2.3.3. EV Membrane Antigen Expression

EV membrane antigens were analyzed by flow cytometry using the bead size to set the gate for EV accumulation. An example of membrane antigen expression on EVs obtained from each group is presented in Supplementary Figure SM2.

Endothelial cell markers

The expression of three endothelial cell markers (CD144, CD31 + 41-, and CD62E) on EVs was found to be similar in the study cohorts (using multivariate analysis). However, t-test analysis showed higher levels of VE-cadherin (CD144) in the moderate COVID-19 patients’ Evs compared to HC Evs (15.38 ± 7.189 vs. 7.928 ± 5.314, p = 0.0221) and large size effects (Cohen’s d > 0.9) in CD144 EV expression were seen between HCs and the severe patient subgroups (Figure 3a).
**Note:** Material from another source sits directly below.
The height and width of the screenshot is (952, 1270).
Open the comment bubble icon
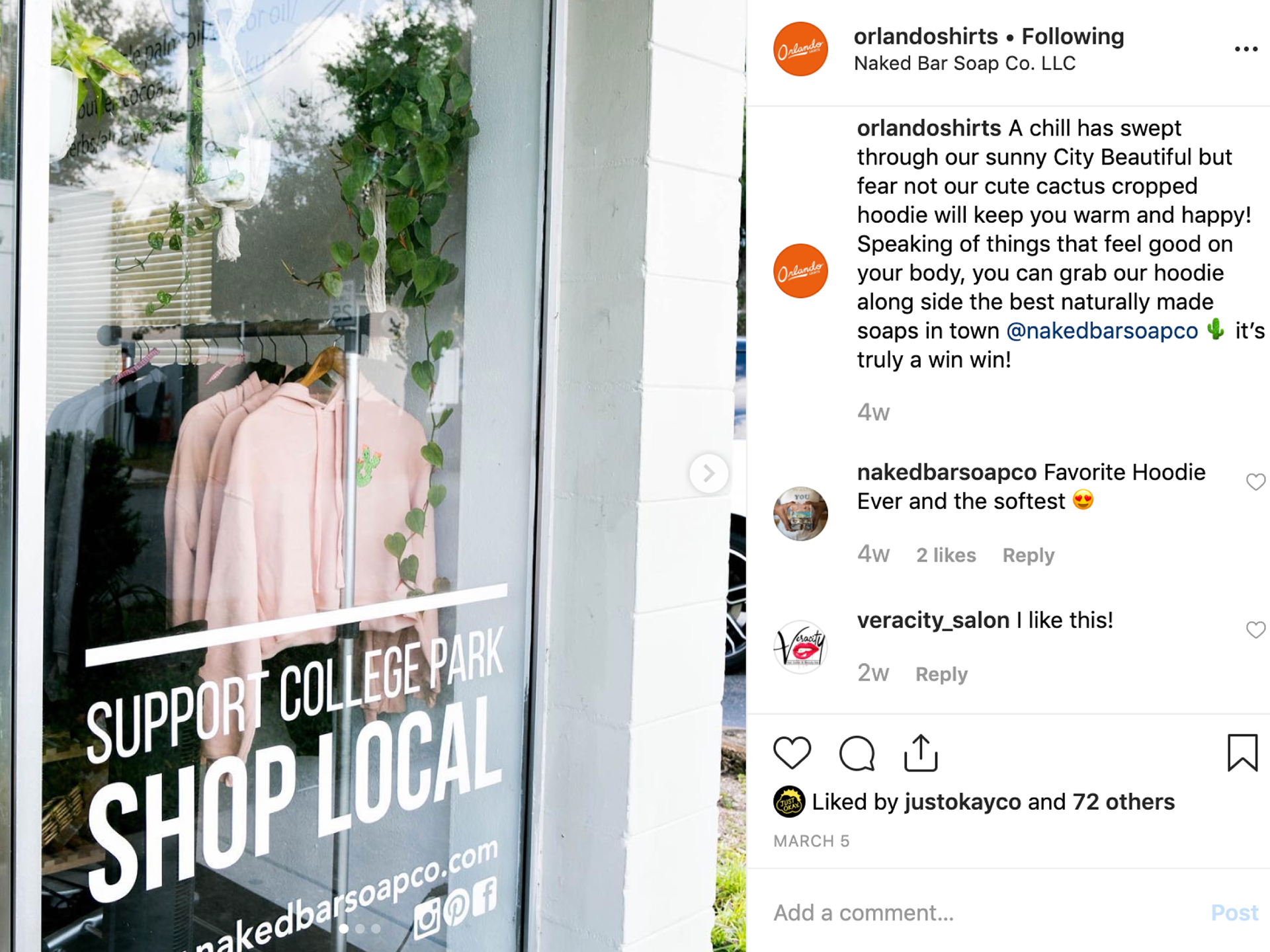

In addition, a t-test analysis revealed an increase in severe COVID-19 patients’ EVs expressing platelet endothelial cell (EC) adhesion molecules (PECAM-1, CD31 + CD41-; p = 0.0452), with a large size effect between patient subgroups (mild vs. severe patients, Cohen’s d = 0.978 and moderate vs. severe patients, Cohen’s d = 0.961).

There was also a trend towards an increase in severe COVID-19 patients’ EVs expressing endothelial–leukocyte adhesion molecule 1 (E-selectin, CD62E) compared to the HCs’ EVs (p = 0.0586) with large size effects, when comparing the EVs’ CD62E expression between HCs and moderate and severe patients (Cohen’s d = 0.835) (Figure 3b,c).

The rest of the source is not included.